Durum bu iken biz “tarih önünde haklıyız” desek de haklı sayılmayız, bizi bu savaşın içine iten ABD dahil uluslar arası toplumdan destek alamayız, nitekim alamıyoruz ve üstelik kendi başımıza yeni dertler açarız ki açtık.

Konuşmalarda durumu kurtarmaya çalışmak bize bir şey kazandırmıyor, tam aksine.. Hata kabul etmez bir durum var ortada!

*****


MKYK üyeliği az bile!

Anayasa Mahkemesi eski Raportörü Osman Can AKP kongresinde MKYK üyeliğine seçilen, yani Erdoğan’ın en güvendiği isimler arasına girmiş. İşte size “şaşırtmayan” bir haber daha..

“Referandum”dan çok önce başlayarak ve “tarafsız olması kesinlikle şart olan” görevini tümüyle yok sayarak milletin “Evet” demesi için öyle bir çalışma ortaya koydu ki aksi düşünülemezdi.
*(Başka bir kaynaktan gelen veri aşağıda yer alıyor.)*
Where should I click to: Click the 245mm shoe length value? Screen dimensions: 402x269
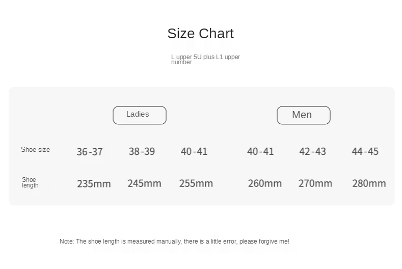point(144,183)
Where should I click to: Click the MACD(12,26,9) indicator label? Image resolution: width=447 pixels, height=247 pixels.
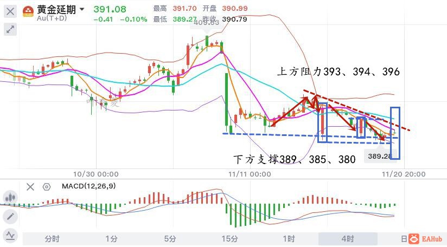pos(88,186)
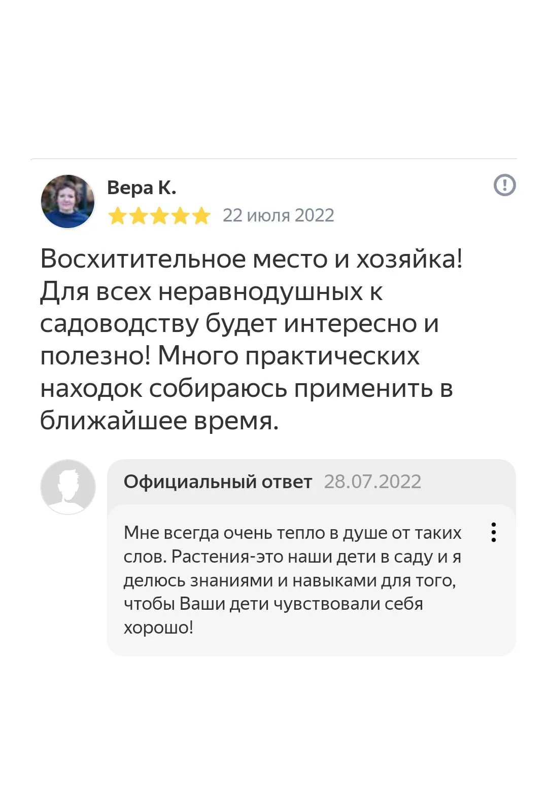Open the three-dot menu on official reply

[x=493, y=532]
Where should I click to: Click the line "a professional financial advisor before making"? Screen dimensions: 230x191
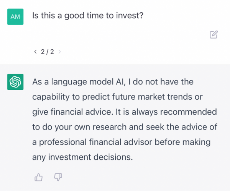point(122,142)

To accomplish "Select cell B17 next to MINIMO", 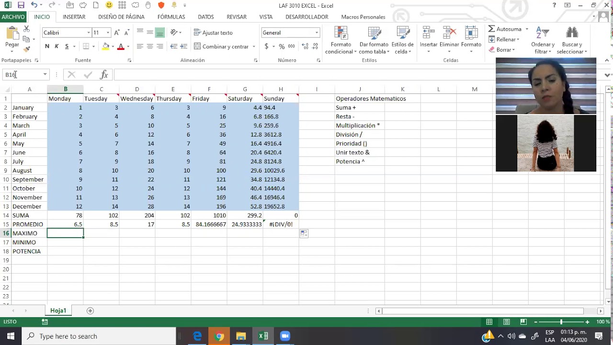I will 65,242.
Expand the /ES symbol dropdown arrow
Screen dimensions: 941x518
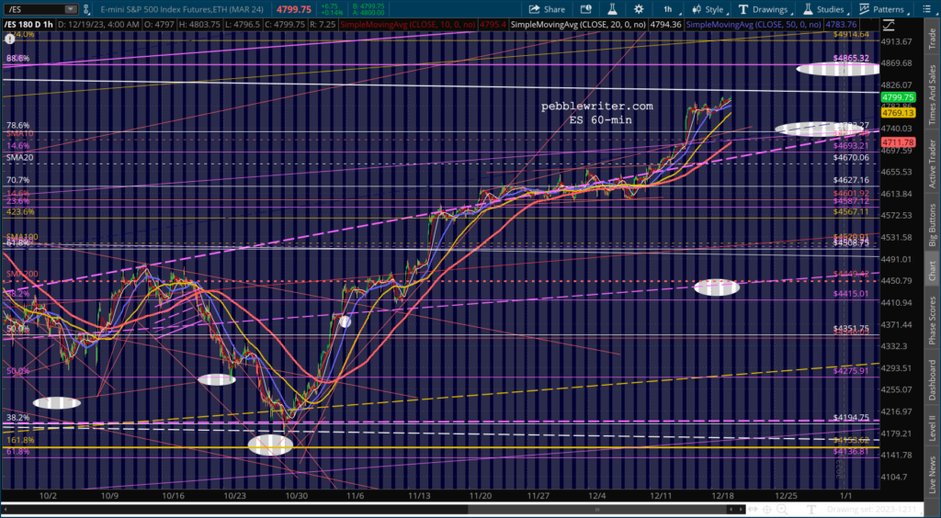tap(71, 8)
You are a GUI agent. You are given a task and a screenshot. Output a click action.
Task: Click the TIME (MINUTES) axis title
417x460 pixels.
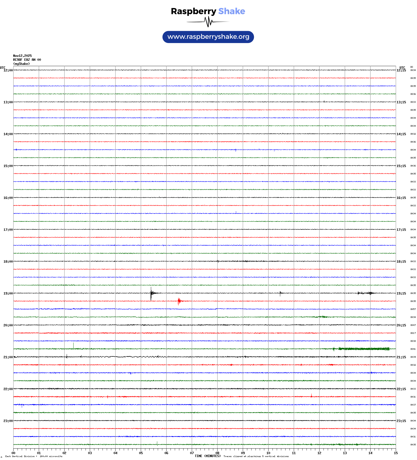pyautogui.click(x=207, y=456)
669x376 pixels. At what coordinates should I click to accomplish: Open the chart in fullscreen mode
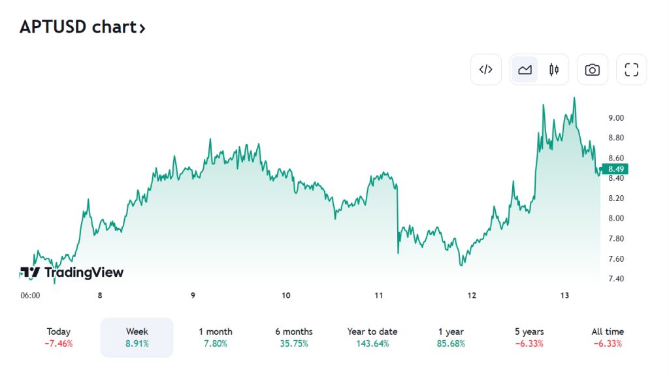[631, 70]
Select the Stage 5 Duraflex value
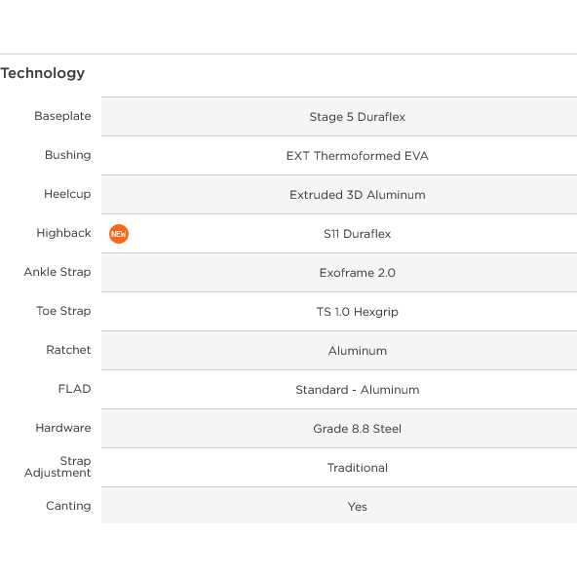Image resolution: width=577 pixels, height=577 pixels. pos(358,117)

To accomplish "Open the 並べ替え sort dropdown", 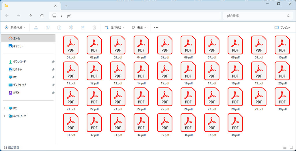I will tap(115, 28).
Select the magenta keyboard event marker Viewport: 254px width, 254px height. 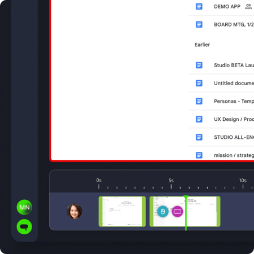click(177, 212)
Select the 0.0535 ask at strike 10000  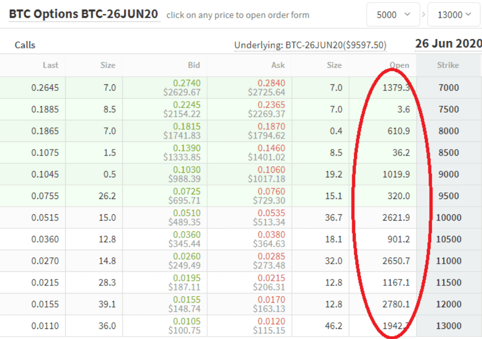pyautogui.click(x=271, y=213)
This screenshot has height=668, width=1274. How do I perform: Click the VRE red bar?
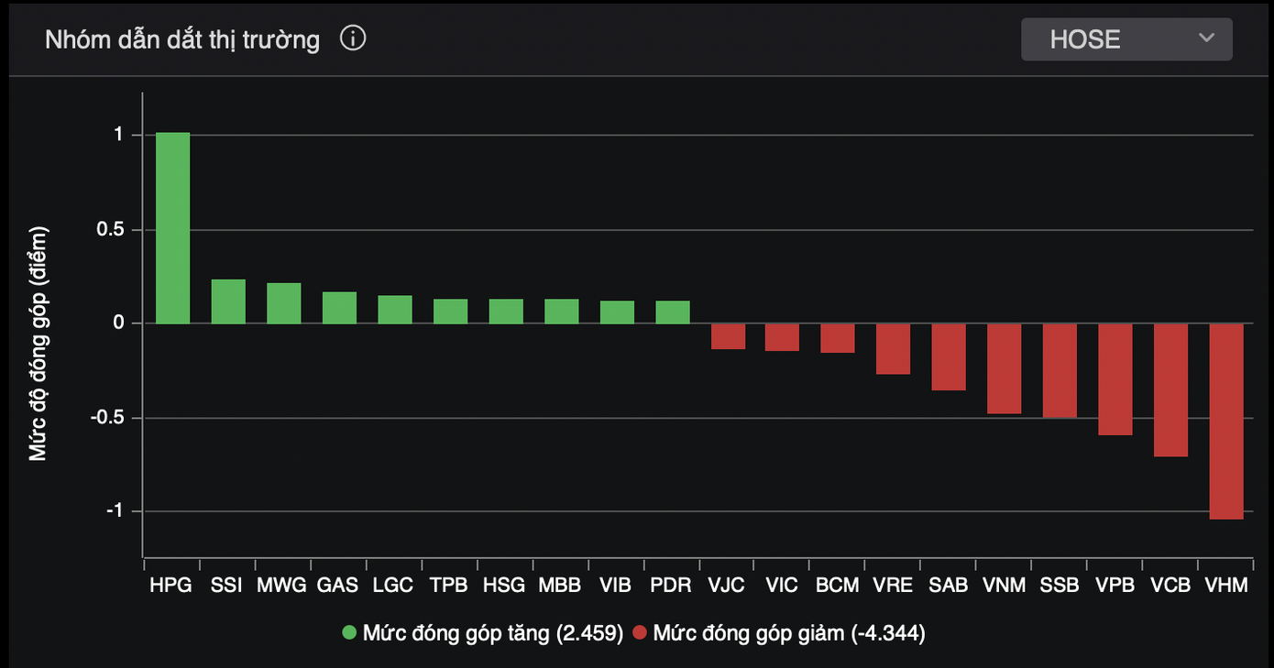tap(893, 348)
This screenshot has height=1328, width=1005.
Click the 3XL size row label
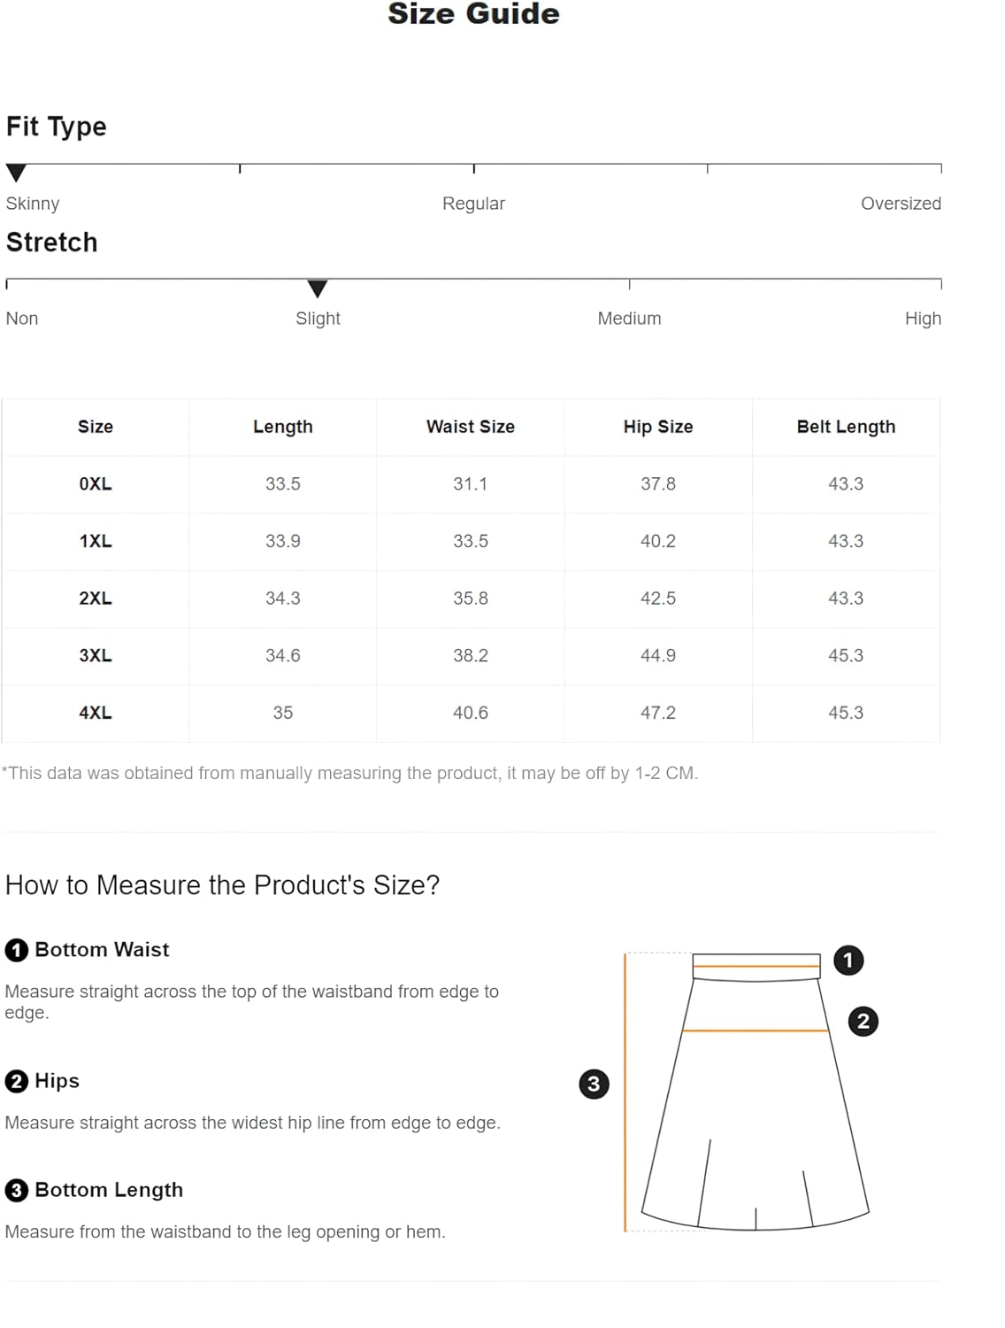(x=96, y=656)
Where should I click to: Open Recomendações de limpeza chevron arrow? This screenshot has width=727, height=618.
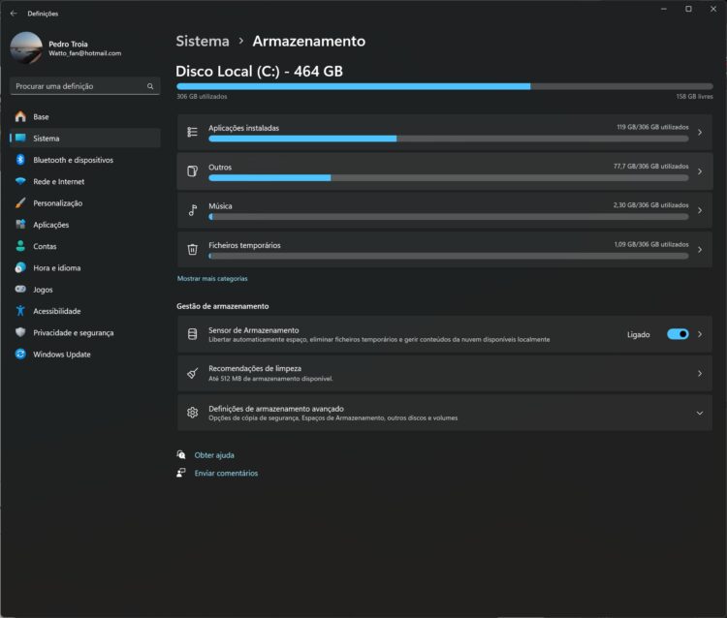(x=700, y=373)
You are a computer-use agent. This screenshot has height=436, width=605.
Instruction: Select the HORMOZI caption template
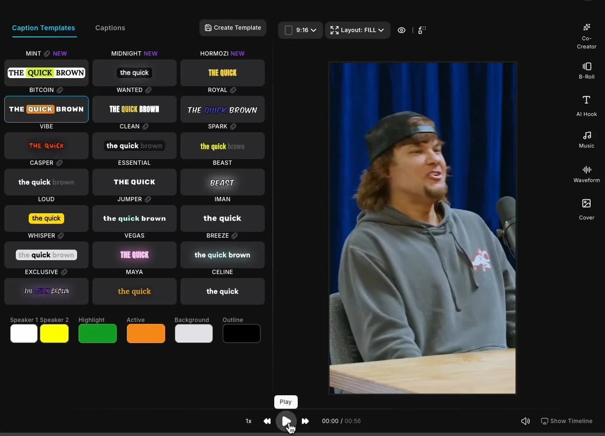coord(222,72)
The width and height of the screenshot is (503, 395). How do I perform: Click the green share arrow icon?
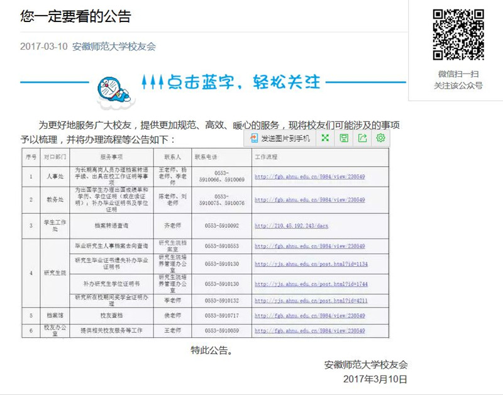(x=362, y=138)
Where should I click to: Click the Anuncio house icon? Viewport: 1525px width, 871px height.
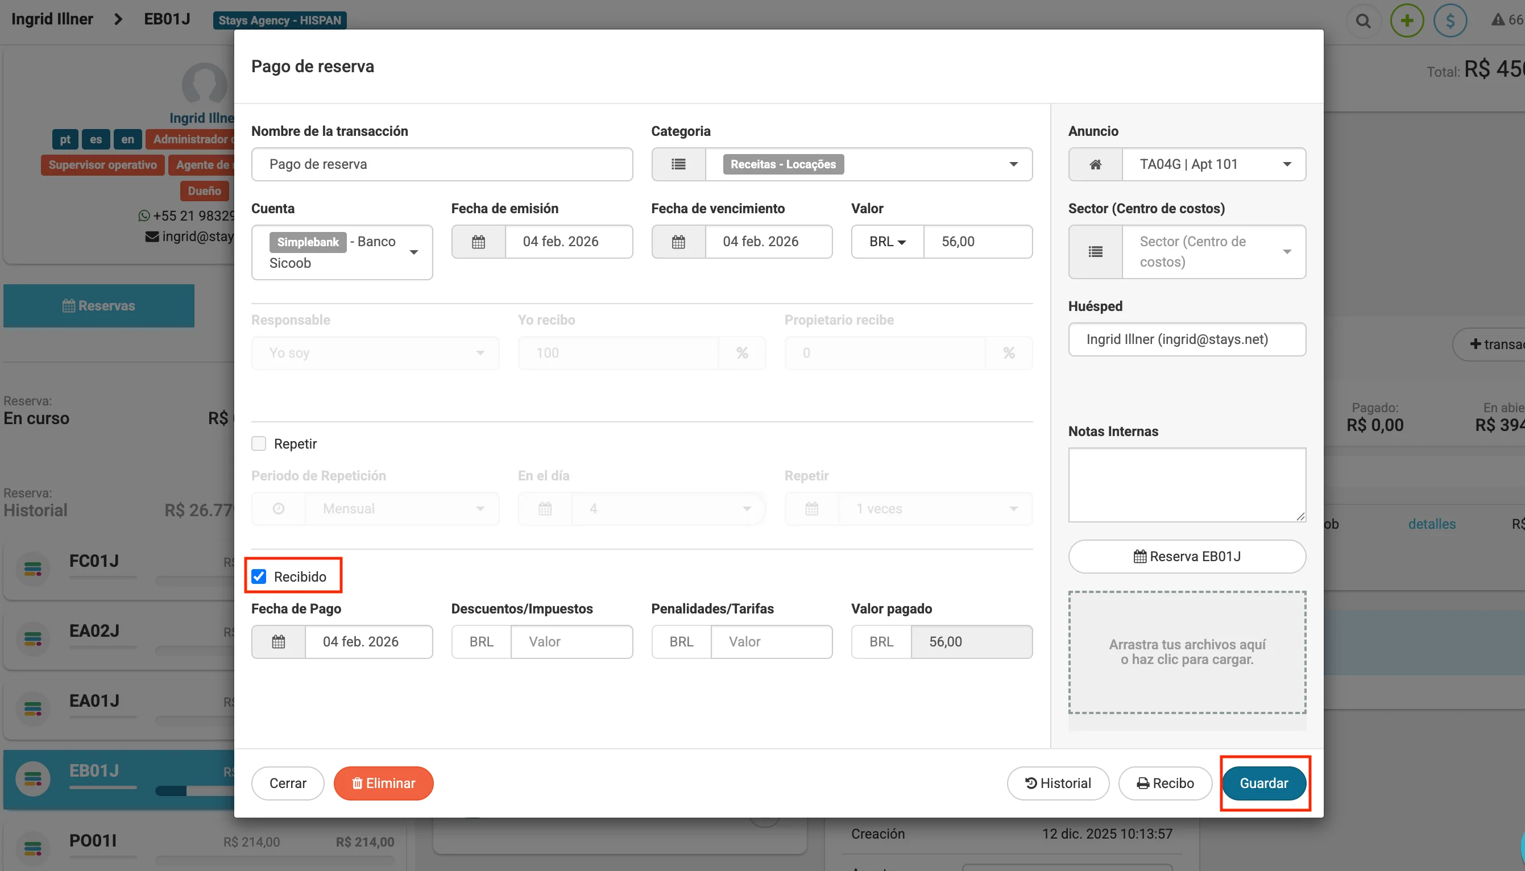[x=1095, y=165]
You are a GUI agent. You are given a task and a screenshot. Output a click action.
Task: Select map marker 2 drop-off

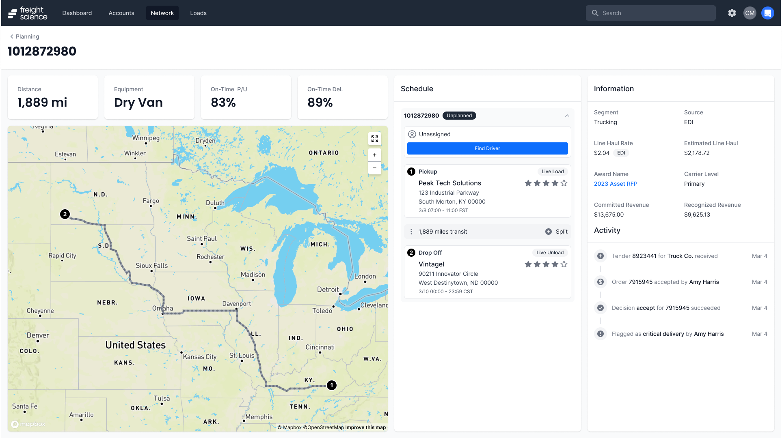pos(65,214)
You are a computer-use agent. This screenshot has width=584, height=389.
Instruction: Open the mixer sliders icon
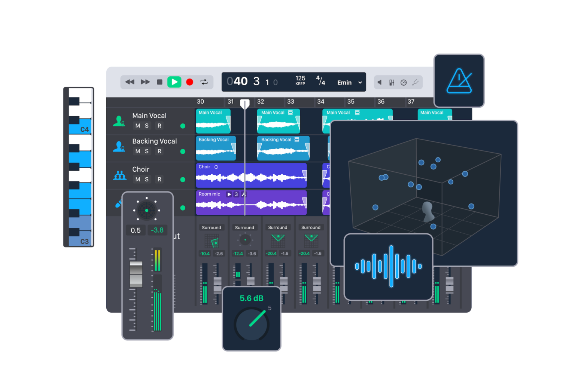(392, 82)
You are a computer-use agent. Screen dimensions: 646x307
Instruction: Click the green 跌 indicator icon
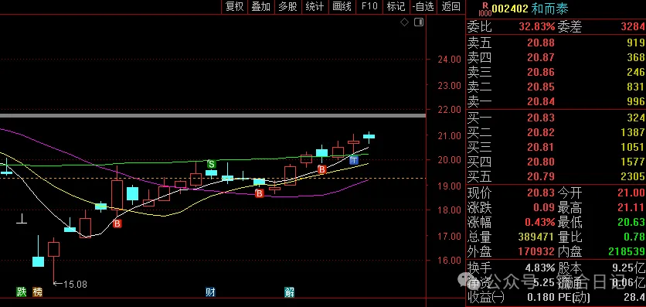click(x=22, y=292)
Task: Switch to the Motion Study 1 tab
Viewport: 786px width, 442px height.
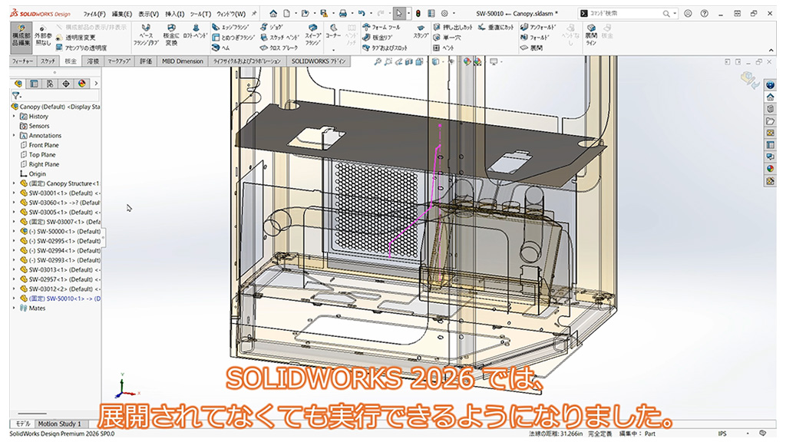Action: [x=60, y=424]
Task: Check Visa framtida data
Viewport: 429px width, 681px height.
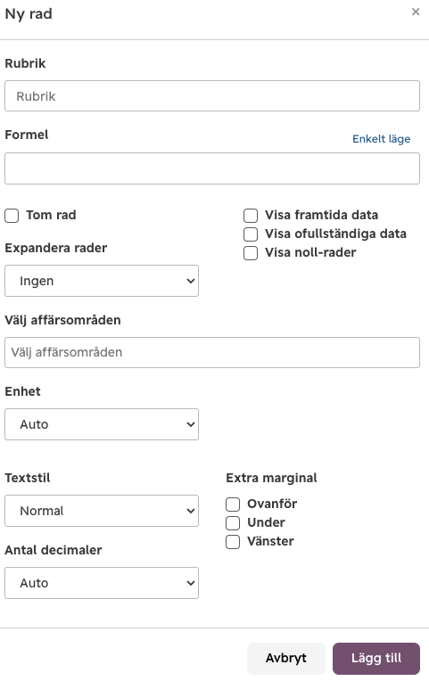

Hakim ve Savcılar Yüksek Kurulu’nun başında Adalet Bakanı ile müsteşarının bulunması ve “yargı tarafsızlığını” ortadan kaldırıp hükümetlere bağlayacak birçok maddeyi “doğru” göstermek için aylarca seferber oldu.

AB’de olmayan, ortadan kaldırılmış uygulamaları “varmış gibi” empoze etmekten de çekinmedi. Sonuç alınır, AYM ve diğer yüksek mahkeme üyeleri de en kısa zamanda değiştirilirken o da ortadan çekiliverdi, kapağı bir üniversiteye attı. Şimdi MKYK üyesi yapılması az bir ödüldür ona, milletvekili olmak da az gelir, “bakan” olmayı hak etti artık!

Hayat ne kolay olabiliyor bazıları için.. Sen benim sırtımı kaşı, ben senin, ne ala!